For federal workers with disabilities, President Donald Trump’s January 2025 “Return to In-Person Work” memorandum could have been troublesome if telework was a part of any workplace accommodations. More than a year later, the U.S. Equal Employment Opportunity Commission and Office of Personnel Management jointly issued document to help agencies comply.
“Agencies should not take a blanket approach to rescind and deny all recurring or full-time telework accommodations,” EEOC said in the Feb. 11 technical assistance document, formatted as responses to common questions about federal telework accommodations.
The agency referred to text in the presidential memo itself, which says telework decisions must be “consistent with applicable law.”
What the Rehabilitation Act requires and how it applies
Like the Americans with Disabilities Act, the Rehabilitation Act — which applies to applicants and employees of the federal government’s executive branch — states that it’s unlawful to discriminate against a qualified individual with a disability, and that the individual must be able to perform the essential functions of the job, with or without reasonable accommodations.
But like the ADA, the Rehabilitation Act doesn’t define “reasonable accommodation,” or what telework is, the EEOC pointed out in its FAQ document.
Regarding reasonable accommodations under the ADA, the EEOC has previously suggested:
- acquiring or modifying equipment or devices.
- job restructuring.
- part-time or modified work schedules.
- reassignment to a vacant position.
- adjusting or modifying examinations, training materials or policies.
- providing readers and interpreters.
- making the workplace readily accessible to and usable by people with disabilities.
In the most recent document, EEOC outlined that full-time telework, recurring or routine telework, and situational telework could be a worthwhile approach to disability accommodations, but that a federal agency’s disability accommodations should always be fact-specific.
“A distinction must be made between cases where telework is the only effective reasonable accommodation for a qualified employee with a disability and cases where telework is just one of several effective options,” EEOC said in its FAQ. “When there are several reasonable and effective options, an agency may choose an accommodation other than telework.”
How disability violations have looked in the private sector
Remote work has continually been a topic of lawsuits alleging ADA violations. The EEOC brought a case in September 2024 against an employer, alleging it violated the law when it refused to approve remote work for a worker who had experienced a stroke.
The employee’s role involved electronically managing service tickets and responding to customer inquiries for a utility company. After her stroke, the employee said she asked to work remotely full time, because the office lights and the task of commuting worsened her condition.

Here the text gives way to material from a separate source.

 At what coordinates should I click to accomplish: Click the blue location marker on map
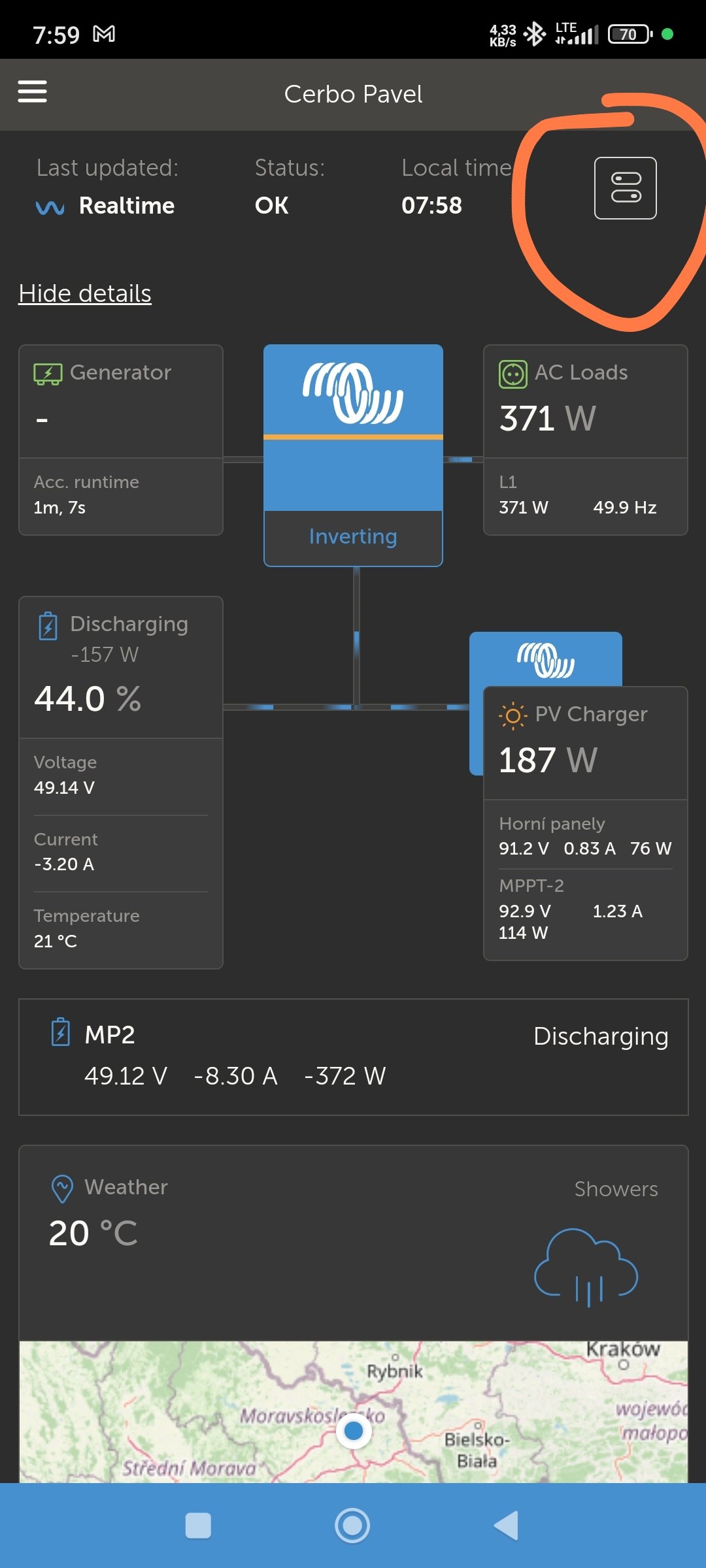coord(354,1431)
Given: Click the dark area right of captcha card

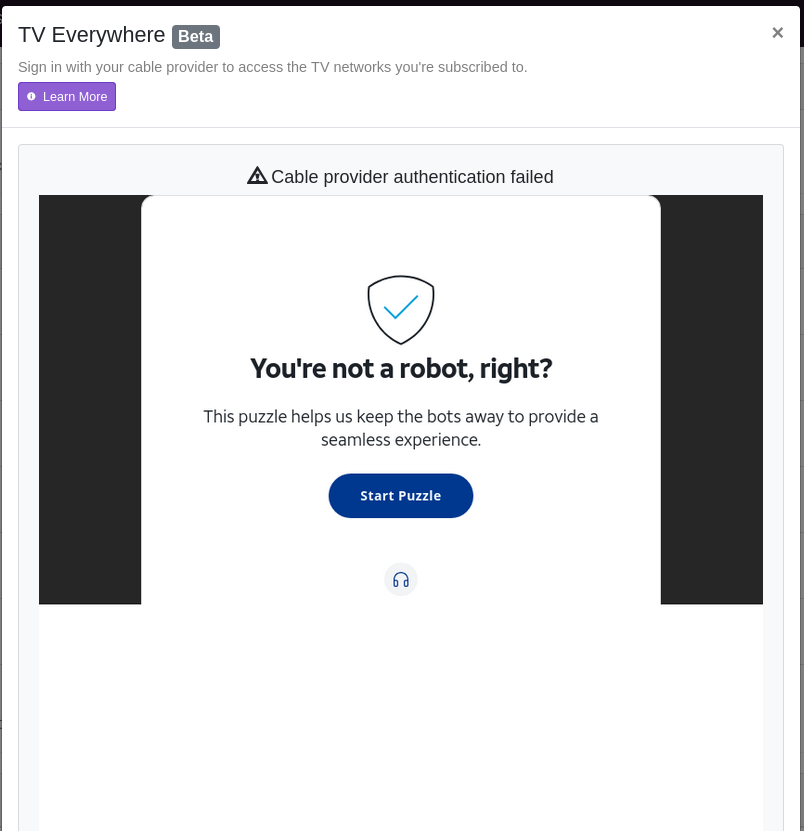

The EEOC said the company’s refusal was a violation of the ADA, because on-site work was allegedly not an essential function of the job, and the case remains in litigation.
However, a different worker’s lawsuit alleging an ADA violation around remote work did not ultimately succeed. The plaintiff took leave after a PTSD diagnosis and returned with a temporary agreement from the trucking company employer to work partially on-site and partially from home. After a few extensions, the employer fired the worker.
A district court ruled in the company’s favor and the 11th U.S. Circuit Court of Appeals also shot down the plaintiff’s appeal, maintaining that full-time, in-person work was essential to the job.
What HR can learn from the EEOC about telework
Even private-sector HR professionals may find some lessons in EEOC’s recent document.
For example, Chair Andrea Lucas highlighted the “the importance of engaging in the interactive accommodations process” in a Feb. 11 statement sharing the FAQs.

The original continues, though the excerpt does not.